17. Key Terms Glossary
Precise definitions for every core term in IB Math AI Topic 4 — essential for full marks in definition-type questions.
- Random Variable (X)
- A variable whose value is determined by the outcome of a random experiment. Discrete RVs take countable values; continuous RVs take any value in an interval.
- Probability Distribution
- A complete description of all possible values of a random variable and their associated probabilities. Must satisfy: Σ P(X = x) = 1 and 0 ≤ P(X = x) ≤ 1.
- Expected Value E(X)
- The long-run average value of a random variable over an infinite number of trials. Equal to Σ x·P(X = x) for discrete distributions. Also called the mean (μ).
- Null Hypothesis (H₀)
- The default assumption in a hypothesis test — typically stating no effect, no difference, or no association. It is the hypothesis that is tested and potentially rejected.
- p-value
- The probability of obtaining a test statistic at least as extreme as the one observed, given that H₀ is true. A small p-value (≤ α) provides evidence against H₀.
- Significance Level (α)
- The threshold probability below which the null hypothesis is rejected. Represents the maximum acceptable probability of making a Type I error. Commonly α = 0.05 or α = 0.01.
- Standard Error
- The standard deviation of the sampling distribution of the sample mean: SE = σ/√n. Measures how much the sample mean varies from sample to sample.
- Degrees of Freedom (ν)
- The number of independent values that can vary in a statistical calculation. For a one-sample t-test: ν = n − 1. For a χ² independence test: ν = (rows−1)(cols−1).

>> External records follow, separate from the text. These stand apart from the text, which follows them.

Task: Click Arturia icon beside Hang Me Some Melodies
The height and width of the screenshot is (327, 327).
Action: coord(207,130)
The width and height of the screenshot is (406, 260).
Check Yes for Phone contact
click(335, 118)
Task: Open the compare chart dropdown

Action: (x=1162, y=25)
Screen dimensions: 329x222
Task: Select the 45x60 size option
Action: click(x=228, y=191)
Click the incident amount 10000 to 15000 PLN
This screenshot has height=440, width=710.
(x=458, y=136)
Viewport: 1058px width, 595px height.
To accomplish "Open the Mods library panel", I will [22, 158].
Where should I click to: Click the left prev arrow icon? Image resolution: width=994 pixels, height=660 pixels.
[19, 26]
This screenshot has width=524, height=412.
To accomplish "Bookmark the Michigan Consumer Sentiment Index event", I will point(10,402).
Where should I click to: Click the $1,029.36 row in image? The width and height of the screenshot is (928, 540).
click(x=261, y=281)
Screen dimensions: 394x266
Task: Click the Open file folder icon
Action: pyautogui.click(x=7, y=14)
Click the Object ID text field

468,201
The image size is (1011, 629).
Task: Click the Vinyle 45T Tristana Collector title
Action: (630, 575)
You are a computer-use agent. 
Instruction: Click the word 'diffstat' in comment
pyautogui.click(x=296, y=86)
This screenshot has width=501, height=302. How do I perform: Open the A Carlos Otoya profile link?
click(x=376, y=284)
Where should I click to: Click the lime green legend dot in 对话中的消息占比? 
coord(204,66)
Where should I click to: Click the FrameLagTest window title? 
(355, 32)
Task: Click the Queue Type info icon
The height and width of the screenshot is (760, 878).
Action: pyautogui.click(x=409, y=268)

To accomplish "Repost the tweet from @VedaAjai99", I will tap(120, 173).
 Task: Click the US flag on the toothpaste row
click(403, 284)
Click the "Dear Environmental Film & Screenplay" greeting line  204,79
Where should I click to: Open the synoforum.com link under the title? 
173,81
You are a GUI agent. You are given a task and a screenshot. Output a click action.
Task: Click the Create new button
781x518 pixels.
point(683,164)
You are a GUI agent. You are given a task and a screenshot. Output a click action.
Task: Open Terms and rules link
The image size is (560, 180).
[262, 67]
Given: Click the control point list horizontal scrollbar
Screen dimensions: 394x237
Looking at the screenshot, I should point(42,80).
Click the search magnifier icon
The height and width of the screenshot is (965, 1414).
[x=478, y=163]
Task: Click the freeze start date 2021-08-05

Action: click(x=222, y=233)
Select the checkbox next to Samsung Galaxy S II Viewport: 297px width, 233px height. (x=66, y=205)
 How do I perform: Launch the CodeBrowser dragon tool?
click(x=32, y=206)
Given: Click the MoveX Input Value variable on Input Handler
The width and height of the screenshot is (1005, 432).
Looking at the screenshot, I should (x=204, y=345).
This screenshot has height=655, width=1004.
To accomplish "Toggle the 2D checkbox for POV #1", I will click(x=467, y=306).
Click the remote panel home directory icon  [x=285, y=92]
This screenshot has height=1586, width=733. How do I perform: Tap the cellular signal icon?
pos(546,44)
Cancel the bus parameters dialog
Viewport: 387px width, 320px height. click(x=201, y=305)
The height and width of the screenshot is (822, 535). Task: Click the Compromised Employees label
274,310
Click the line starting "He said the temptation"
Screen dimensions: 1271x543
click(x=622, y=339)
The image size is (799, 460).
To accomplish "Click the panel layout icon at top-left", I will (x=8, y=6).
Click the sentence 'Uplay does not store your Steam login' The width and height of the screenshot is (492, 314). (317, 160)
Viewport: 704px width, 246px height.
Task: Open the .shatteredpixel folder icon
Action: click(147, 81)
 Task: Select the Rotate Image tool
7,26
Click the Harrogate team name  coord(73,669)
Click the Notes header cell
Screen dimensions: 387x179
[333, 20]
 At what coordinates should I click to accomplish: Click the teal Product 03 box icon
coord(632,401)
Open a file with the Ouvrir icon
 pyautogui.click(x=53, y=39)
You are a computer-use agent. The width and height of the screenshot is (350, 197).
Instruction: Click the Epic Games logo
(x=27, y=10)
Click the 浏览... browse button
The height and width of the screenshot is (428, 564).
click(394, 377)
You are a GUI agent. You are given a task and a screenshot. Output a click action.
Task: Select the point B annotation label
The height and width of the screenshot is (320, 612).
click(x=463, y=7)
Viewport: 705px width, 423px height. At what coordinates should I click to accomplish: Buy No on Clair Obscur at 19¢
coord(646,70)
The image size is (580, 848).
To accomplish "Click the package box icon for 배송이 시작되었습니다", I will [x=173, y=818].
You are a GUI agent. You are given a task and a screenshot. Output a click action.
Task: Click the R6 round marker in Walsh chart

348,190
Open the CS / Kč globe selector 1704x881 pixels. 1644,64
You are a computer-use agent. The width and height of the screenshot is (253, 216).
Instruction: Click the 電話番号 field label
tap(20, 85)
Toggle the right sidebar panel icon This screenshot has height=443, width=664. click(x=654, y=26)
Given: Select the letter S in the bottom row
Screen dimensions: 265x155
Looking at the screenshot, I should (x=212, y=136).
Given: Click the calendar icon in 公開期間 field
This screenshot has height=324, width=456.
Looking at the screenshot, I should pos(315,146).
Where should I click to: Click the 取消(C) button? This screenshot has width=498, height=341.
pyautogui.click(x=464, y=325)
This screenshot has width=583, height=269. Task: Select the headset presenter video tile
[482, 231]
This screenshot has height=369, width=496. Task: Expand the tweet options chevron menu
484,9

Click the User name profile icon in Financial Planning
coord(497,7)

- Pearson's Correlation Coefficient (r)
- A measure of the strength and direction of the linear relationship between two quantitative variables. Range: −1 ≤ r ≤ 1. Measures linear correlation only — not causation.
- Spearman's Rank Correlation (rₛ)
- A non-parametric measure of the strength of the monotonic relationship between two ranked variables. More robust than Pearson's r for non-normal data or data with outliers.
- Steady State (Markov)
- The long-run probability distribution of a Markov chain that remains unchanged after further transitions. Found by solving π = Tπ with the constraint that all probabilities in π sum to 1.